┌─ EXERCISE INPUTS

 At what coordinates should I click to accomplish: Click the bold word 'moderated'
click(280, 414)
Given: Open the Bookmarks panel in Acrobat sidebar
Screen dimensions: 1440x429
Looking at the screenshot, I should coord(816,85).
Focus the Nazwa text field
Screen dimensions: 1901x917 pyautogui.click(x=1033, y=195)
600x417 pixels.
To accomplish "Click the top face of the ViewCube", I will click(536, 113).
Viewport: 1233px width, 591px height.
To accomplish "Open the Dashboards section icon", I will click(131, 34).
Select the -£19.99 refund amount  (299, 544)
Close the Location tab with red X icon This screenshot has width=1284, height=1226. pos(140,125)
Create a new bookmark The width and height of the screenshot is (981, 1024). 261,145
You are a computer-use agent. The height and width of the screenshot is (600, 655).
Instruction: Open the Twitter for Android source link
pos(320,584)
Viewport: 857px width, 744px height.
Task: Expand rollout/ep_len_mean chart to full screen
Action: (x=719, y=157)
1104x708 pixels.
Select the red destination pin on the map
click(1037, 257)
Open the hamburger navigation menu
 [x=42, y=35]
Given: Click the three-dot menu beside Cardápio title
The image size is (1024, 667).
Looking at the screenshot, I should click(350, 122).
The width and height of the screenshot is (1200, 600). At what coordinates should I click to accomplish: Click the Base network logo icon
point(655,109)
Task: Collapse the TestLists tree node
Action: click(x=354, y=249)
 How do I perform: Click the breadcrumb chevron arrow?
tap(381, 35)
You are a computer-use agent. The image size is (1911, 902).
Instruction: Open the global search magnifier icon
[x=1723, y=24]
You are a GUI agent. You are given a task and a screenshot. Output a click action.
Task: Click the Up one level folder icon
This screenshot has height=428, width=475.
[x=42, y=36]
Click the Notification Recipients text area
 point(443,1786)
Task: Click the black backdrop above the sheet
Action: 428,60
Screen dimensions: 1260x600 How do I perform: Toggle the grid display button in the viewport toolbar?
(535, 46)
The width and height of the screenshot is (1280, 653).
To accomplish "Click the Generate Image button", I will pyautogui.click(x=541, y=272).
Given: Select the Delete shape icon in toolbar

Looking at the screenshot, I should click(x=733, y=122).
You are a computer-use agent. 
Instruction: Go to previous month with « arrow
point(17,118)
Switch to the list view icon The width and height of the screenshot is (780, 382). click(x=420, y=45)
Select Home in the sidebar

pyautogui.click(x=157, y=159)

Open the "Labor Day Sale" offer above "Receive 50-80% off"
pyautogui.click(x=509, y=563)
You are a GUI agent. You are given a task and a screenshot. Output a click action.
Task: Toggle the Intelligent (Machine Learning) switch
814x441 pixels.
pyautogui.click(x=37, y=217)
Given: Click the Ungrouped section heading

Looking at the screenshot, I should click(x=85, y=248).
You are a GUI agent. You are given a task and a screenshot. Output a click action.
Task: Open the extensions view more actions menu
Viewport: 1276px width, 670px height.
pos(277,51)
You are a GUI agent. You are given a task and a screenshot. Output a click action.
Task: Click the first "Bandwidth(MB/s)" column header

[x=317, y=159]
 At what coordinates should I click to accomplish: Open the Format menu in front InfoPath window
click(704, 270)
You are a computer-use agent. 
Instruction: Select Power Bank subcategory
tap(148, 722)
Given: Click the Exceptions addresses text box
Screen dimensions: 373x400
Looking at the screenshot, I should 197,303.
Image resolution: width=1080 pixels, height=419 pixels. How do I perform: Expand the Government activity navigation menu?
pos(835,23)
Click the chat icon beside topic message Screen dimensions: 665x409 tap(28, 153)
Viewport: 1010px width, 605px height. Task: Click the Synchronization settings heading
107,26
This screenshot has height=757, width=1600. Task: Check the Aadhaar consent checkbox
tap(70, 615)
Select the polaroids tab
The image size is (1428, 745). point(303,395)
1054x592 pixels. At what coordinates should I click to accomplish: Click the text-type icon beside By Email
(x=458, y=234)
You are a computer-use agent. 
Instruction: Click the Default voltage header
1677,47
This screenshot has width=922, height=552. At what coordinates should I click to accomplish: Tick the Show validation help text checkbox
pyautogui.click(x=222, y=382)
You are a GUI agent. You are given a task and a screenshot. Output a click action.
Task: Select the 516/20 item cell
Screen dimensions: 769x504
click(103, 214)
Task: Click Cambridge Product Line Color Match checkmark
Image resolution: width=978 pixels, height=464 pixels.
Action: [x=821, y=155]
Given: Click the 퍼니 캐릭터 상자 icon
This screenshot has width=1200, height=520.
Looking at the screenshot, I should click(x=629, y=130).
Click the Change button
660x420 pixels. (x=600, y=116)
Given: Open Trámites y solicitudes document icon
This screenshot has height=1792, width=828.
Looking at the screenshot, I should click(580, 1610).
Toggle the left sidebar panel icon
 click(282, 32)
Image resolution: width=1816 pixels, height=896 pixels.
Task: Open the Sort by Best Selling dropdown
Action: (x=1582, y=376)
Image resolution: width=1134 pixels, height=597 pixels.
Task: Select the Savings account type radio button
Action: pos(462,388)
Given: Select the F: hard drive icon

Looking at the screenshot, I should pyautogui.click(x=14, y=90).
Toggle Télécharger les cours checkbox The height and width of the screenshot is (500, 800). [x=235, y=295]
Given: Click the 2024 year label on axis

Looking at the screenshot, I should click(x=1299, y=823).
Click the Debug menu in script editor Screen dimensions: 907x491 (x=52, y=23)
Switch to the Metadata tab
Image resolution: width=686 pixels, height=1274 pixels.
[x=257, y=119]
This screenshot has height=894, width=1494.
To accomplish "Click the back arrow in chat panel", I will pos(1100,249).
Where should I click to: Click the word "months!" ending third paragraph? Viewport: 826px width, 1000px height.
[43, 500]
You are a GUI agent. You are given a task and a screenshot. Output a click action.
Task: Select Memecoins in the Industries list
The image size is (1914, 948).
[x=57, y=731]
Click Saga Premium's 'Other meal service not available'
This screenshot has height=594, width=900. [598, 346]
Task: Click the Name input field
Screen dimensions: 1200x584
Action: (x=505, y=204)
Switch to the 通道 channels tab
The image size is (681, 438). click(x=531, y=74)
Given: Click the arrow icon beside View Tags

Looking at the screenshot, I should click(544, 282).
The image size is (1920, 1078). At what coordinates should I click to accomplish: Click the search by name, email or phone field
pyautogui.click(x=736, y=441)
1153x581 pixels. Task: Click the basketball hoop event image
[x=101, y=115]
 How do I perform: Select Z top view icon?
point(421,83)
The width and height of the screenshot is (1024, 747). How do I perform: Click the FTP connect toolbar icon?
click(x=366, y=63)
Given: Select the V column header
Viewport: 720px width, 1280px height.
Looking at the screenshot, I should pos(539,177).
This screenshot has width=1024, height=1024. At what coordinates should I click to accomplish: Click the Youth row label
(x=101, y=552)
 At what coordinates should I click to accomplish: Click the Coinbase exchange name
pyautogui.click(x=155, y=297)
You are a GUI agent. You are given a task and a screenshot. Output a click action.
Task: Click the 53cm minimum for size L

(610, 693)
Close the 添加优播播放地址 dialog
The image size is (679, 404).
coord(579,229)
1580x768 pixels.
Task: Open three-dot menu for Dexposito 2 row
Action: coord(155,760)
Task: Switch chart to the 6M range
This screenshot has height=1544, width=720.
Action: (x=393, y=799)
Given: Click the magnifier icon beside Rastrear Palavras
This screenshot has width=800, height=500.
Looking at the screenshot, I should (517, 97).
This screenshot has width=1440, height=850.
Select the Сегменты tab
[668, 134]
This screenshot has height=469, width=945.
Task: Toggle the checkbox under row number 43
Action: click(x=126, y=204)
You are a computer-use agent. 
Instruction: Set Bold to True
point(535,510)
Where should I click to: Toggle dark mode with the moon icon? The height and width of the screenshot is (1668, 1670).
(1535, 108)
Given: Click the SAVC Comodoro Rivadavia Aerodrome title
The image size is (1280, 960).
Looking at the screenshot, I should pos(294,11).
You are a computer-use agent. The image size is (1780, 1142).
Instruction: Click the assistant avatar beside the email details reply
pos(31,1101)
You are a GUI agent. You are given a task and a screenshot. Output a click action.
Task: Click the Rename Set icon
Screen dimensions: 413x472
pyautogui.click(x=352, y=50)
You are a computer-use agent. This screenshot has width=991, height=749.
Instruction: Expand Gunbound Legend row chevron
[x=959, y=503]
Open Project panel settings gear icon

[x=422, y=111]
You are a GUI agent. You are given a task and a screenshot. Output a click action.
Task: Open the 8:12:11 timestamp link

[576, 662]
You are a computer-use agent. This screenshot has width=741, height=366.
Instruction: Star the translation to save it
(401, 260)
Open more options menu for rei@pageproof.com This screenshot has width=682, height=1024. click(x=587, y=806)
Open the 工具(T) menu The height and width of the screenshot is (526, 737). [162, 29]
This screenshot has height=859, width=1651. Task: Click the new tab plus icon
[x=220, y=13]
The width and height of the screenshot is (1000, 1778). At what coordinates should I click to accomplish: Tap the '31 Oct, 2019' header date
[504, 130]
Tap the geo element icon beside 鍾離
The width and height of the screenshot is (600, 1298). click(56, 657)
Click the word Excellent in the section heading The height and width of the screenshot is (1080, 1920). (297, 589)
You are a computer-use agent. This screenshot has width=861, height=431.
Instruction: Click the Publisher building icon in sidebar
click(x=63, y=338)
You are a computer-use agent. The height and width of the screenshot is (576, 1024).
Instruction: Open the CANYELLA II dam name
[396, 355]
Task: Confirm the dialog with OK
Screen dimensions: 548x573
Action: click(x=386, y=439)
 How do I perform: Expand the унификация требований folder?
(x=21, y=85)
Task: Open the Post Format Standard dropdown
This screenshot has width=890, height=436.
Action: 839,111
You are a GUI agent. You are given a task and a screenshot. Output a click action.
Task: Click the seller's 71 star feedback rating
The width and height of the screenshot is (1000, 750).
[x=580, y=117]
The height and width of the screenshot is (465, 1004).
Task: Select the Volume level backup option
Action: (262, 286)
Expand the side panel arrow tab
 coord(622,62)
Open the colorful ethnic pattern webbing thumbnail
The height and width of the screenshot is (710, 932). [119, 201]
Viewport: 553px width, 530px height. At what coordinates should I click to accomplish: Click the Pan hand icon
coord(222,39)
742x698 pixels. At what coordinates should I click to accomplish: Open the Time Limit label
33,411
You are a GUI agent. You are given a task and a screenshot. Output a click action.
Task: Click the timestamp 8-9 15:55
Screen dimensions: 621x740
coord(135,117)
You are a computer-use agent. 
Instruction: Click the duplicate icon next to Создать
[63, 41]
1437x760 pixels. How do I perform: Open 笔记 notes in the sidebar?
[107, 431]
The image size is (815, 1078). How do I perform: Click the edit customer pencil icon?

└─

### WHAT THE TASK REQUIRES:
When a line of the entries contains "title", it counts; say how many such lines there are, and nothing more.

### RESPONSE BOX:
2